The decade of the 1950s reaffirmed the nation's faith in capitalism as prosperity reigned, living standards soared, and American women streamed into the labor force. Government spending for the Korean War and the Cold War stimulated expansion, and growing families fueled the consumer market. By 1950 the Gross National Product (GNP) exceeded wartime production and, despite brief downturns, the GNP doubled during the decade of the fifties. The 1950s made clear that the labor force changes that had accompanied World War II had made a long-term rather than temporary impact on women's place in the labor force. Labor demand called women of all ages, regardless of family status, to the ranks of paid workers.
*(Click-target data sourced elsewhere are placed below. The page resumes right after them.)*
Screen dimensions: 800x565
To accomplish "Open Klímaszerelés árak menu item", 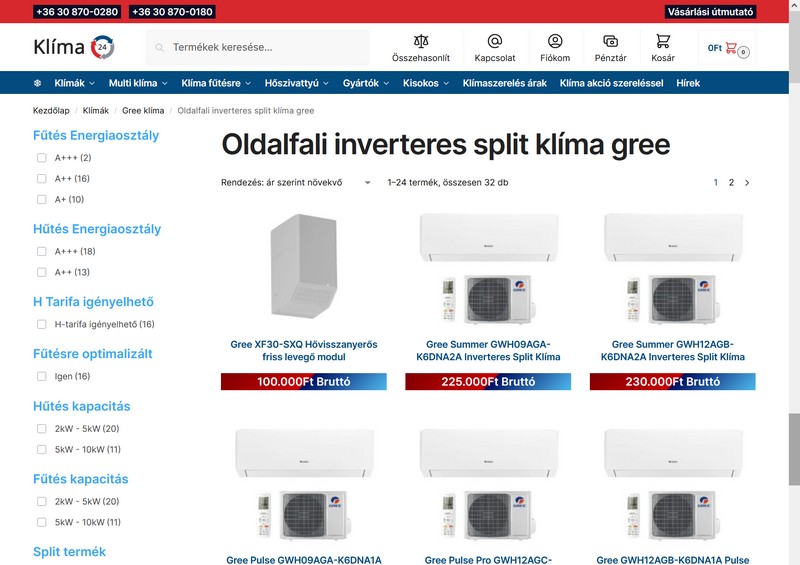I will 504,83.
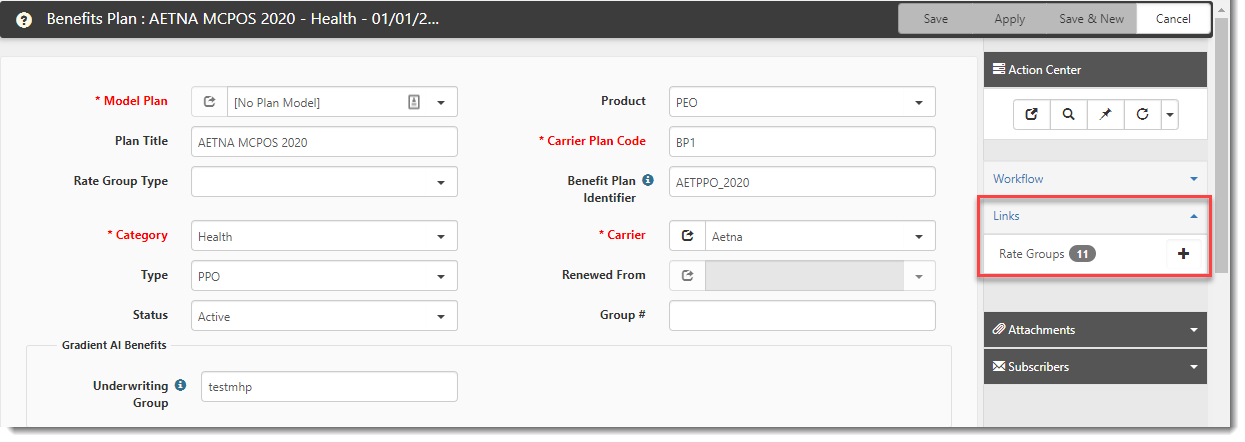Click the Model Plan open-record arrow icon
This screenshot has height=442, width=1245.
click(209, 102)
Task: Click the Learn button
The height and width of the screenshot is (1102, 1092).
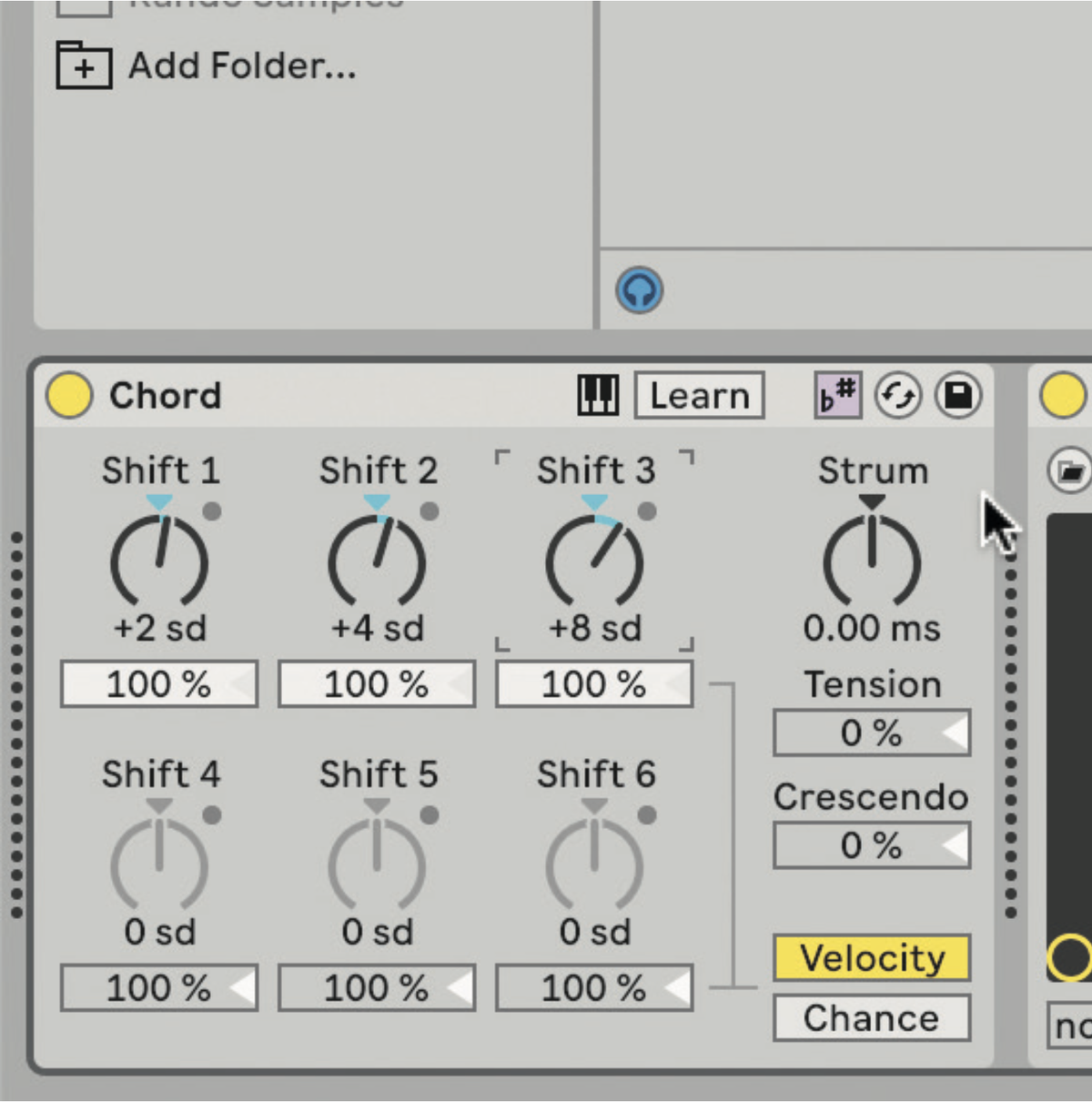Action: click(698, 394)
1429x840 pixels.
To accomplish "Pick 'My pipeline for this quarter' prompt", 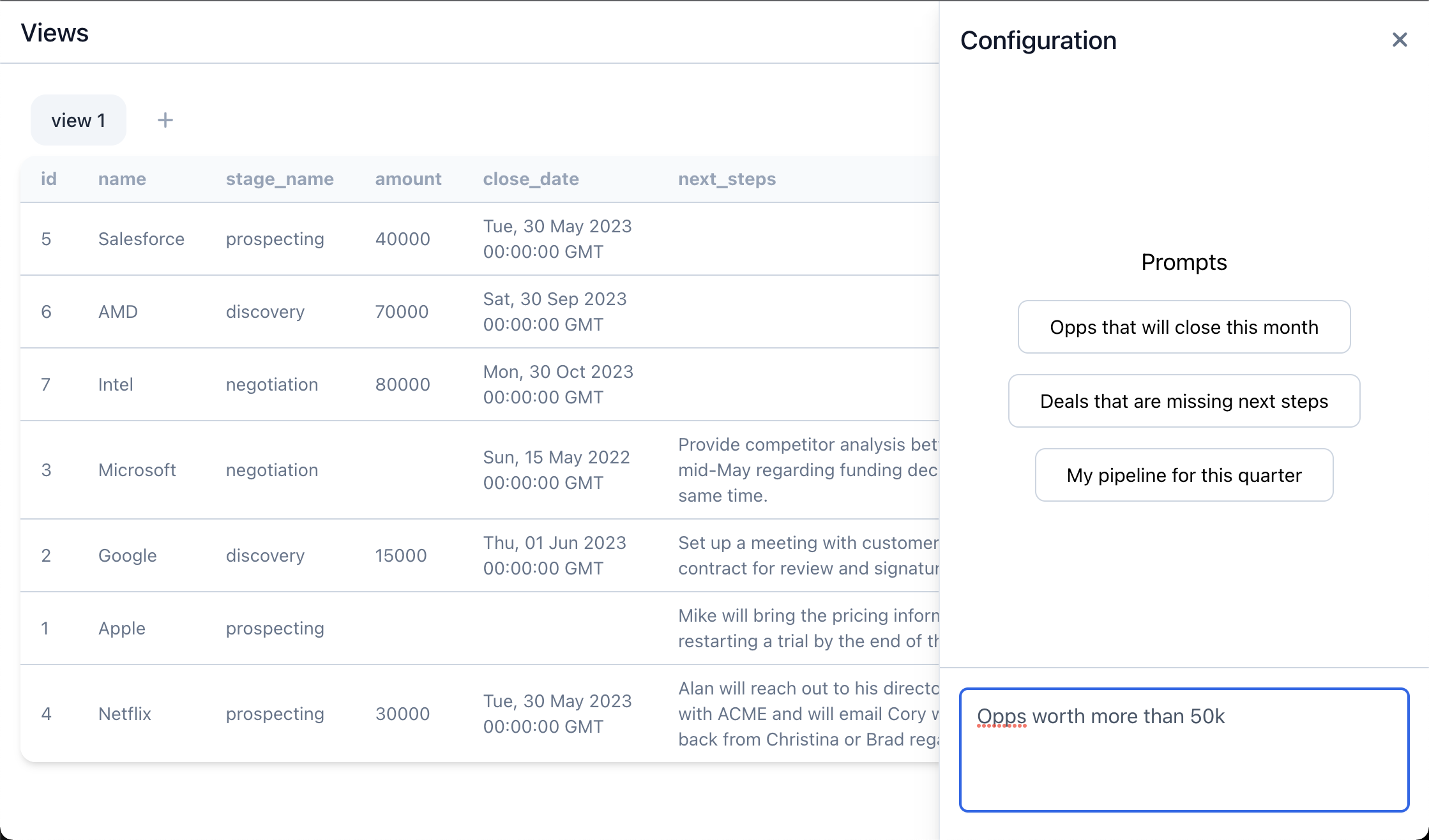I will [1184, 475].
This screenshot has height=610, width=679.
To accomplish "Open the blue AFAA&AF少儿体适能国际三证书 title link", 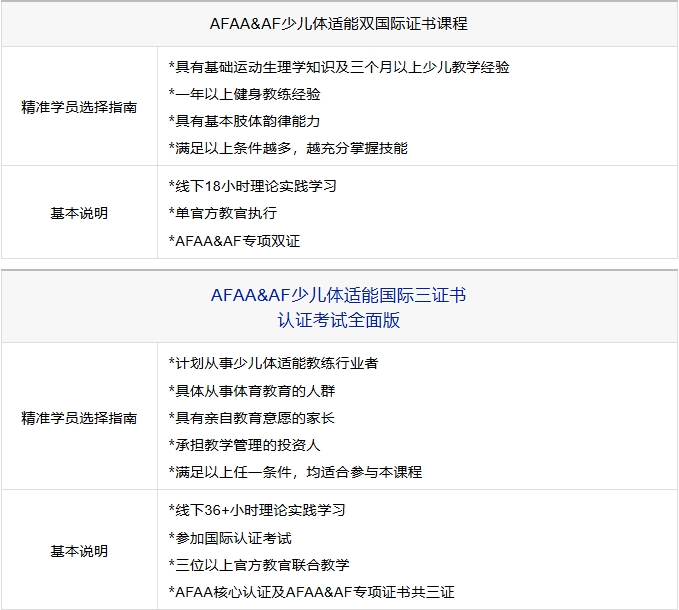I will [x=339, y=296].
Young adult women of the 1950s, women in their twenties and thirties, had grown up amidst depression and war, when wage labor had been the rule rather than the exception for single women. The Depression and World War II had drawn many of their mothers or other female relatives into the labor force. If they remained single or became widowed or divorced, they would have had to work. In light of their own experiences during World War II or the behaviors of wives around them, they could have foreseen paid work as a normal activity for mothers living in stable marriages. Plentiful job opportunities existed in the fifties, but counter pressures discouraged wives' employment.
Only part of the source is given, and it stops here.